Records provided START

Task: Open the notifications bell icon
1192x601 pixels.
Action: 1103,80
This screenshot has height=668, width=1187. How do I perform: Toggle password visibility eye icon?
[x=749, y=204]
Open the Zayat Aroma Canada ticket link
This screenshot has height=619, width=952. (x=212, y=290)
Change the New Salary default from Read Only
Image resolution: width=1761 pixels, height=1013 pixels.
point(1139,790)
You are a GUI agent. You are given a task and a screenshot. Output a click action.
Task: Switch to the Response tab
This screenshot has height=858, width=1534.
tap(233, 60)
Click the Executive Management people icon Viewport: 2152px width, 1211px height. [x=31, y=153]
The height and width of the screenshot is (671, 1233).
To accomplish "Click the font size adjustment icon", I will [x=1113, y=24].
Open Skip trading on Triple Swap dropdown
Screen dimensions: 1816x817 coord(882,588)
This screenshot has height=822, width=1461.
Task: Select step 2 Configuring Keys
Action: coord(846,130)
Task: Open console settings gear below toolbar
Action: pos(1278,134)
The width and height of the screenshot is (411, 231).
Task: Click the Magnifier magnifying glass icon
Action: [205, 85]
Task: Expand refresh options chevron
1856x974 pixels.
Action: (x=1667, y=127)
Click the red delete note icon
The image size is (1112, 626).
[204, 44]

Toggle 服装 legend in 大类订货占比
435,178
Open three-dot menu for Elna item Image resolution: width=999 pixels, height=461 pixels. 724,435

Records provided END

- **Task requirements**: Reproduce all the records shown above, unchanged.

- **Task result**:
Task: Open the notifications bell icon
1192x601 pixels.
Action: 1103,80
This screenshot has height=668, width=1187. How do I perform: Toggle password visibility eye icon?
[x=749, y=204]
Open the Zayat Aroma Canada ticket link
This screenshot has height=619, width=952. (x=212, y=290)
Change the New Salary default from Read Only
Image resolution: width=1761 pixels, height=1013 pixels.
point(1139,790)
You are a GUI agent. You are given a task and a screenshot. Output a click action.
Task: Switch to the Response tab
This screenshot has height=858, width=1534.
tap(233, 60)
Click the Executive Management people icon Viewport: 2152px width, 1211px height. [x=31, y=153]
The height and width of the screenshot is (671, 1233).
To accomplish "Click the font size adjustment icon", I will [x=1113, y=24].
Open Skip trading on Triple Swap dropdown
Screen dimensions: 1816x817 coord(882,588)
This screenshot has height=822, width=1461.
Task: Select step 2 Configuring Keys
Action: coord(846,130)
Task: Open console settings gear below toolbar
Action: pos(1278,134)
The width and height of the screenshot is (411, 231).
Task: Click the Magnifier magnifying glass icon
Action: [205, 85]
Task: Expand refresh options chevron
1856x974 pixels.
Action: (x=1667, y=127)
Click the red delete note icon
The image size is (1112, 626).
[204, 44]

Toggle 服装 legend in 大类订货占比
435,178
Open three-dot menu for Elna item Image resolution: width=999 pixels, height=461 pixels. 724,435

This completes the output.